Neugebauer - 28 Jahre nach Frank Busemann

Bei seinem Rekord-Wettkampf in Eugene war Neugebauer den Diskus so weit wie zuvor noch kein anderer Zehnkämpfer weltweit in einem Wettkampf: 57,70 Meter. Im abschließenden 1500-Meter-Lauf fehlte Neugebauer dann jedoch die Kraft, um als erster deutscher Zehnkämpfer und als fünfter Athlet weltweit die Schallmauer von 9000 Punkten zu durchbrechen. Den aktuellen Weltrekord in der Königsdisziplin der Leichtathletik hält der Franzose Kevin Mayer mit 9126 Punkten.

Auch wenn es letztlich nicht geklappt hat, mit dem Gewinn der Goldmedaille in Paris und dem Durchbrechen der magischen 9000-Punkte-Marke, so war der erste Auftritt Neugebauers dennoch herausragend und endete mit einem Riesenerfolg. Der Zehnkampf bei den Olympischen Spielen war in der Zeit von 1964 bis kurz vor die Jahrtausendwende so etwas wie eine deutsche Domäne.

Sportler wie Willi Holdorf (Olympiasieger für die BRD 1964), Hans-Joachim Walde (BRD, Bronze 1964 und Silber 1968), Kurt Bendlin (DDR, Bronze 1968), Guido Kratschmer (BRD, Silber 1976), Jürgen Hingsen (BRD, Silber 1984), Siegfried Wentz (BRD, Bronze 1984), Christian Schenk (DDR, Olympiasieg 1988) und Torsten Voss (DDR, Silber 1988) sorgten für eine stolze Edelmetall-Sammlung.

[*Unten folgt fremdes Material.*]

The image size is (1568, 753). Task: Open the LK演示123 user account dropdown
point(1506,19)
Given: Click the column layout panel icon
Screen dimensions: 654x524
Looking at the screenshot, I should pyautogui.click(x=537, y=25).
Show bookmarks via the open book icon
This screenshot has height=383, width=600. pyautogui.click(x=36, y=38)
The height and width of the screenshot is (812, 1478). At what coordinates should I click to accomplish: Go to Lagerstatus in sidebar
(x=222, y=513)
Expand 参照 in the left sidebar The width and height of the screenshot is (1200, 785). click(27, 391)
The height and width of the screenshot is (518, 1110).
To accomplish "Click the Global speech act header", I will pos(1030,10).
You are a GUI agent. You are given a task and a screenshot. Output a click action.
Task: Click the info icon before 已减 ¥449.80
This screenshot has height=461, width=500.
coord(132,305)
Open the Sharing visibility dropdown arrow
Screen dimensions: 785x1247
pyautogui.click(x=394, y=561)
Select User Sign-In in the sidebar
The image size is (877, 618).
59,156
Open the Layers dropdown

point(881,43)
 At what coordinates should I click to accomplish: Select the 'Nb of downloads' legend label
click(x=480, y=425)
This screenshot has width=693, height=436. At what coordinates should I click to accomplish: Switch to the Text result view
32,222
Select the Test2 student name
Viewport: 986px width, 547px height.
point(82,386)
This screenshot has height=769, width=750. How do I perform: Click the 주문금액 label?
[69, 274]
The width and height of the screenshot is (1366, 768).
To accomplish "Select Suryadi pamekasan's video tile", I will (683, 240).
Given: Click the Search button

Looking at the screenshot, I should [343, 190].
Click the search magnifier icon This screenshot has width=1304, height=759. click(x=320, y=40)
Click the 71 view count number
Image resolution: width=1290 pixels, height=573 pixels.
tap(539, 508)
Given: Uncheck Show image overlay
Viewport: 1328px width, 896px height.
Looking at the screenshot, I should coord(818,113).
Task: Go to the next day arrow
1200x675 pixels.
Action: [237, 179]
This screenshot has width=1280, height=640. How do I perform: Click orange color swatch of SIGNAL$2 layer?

Die letzte deutsche Zehnkampf-Medaille bei Olympischen Spielen holte Frank Busemann. Er gewann 1996 in Atlanta Silber. Seitdem gab es bei Olympia im Zehnkampf keinen Deutschen mehr auf dem Treppchen, bis Leo Neugebauer kam. "Die Silbermedaille ist mir eine Ehre", sagte der neue "Vizekönig der Leichtathleten" daher. "Ich gehe heim mit einem Lächeln."

Der Artikel vom 8. Juni wurde am 1. August und am 4. August aktualisiert.